▶ _WHAT THE TASK REQUIRES_
Needed from the data below: every line from the one with "This screenshot has width=930, height=1804." up to and including the one with "The height and width of the screenshot is (635, 873).", repeated exactly and with nothing else.

▶ _ENTRIES SUPPLIED_
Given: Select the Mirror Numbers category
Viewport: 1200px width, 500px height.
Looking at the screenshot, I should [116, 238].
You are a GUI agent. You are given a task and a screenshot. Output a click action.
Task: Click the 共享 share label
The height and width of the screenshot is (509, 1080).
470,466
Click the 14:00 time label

---

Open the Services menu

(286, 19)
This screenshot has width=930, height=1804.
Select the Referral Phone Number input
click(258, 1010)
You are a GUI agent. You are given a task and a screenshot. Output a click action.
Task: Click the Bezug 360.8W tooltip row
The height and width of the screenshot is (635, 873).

▶ _RESULT OF THE EXERCISE_
This screenshot has width=930, height=1804.
Select the Referral Phone Number input
click(258, 1010)
You are a GUI agent. You are given a task and a screenshot. Output a click action.
Task: Click the Bezug 360.8W tooltip row
The height and width of the screenshot is (635, 873).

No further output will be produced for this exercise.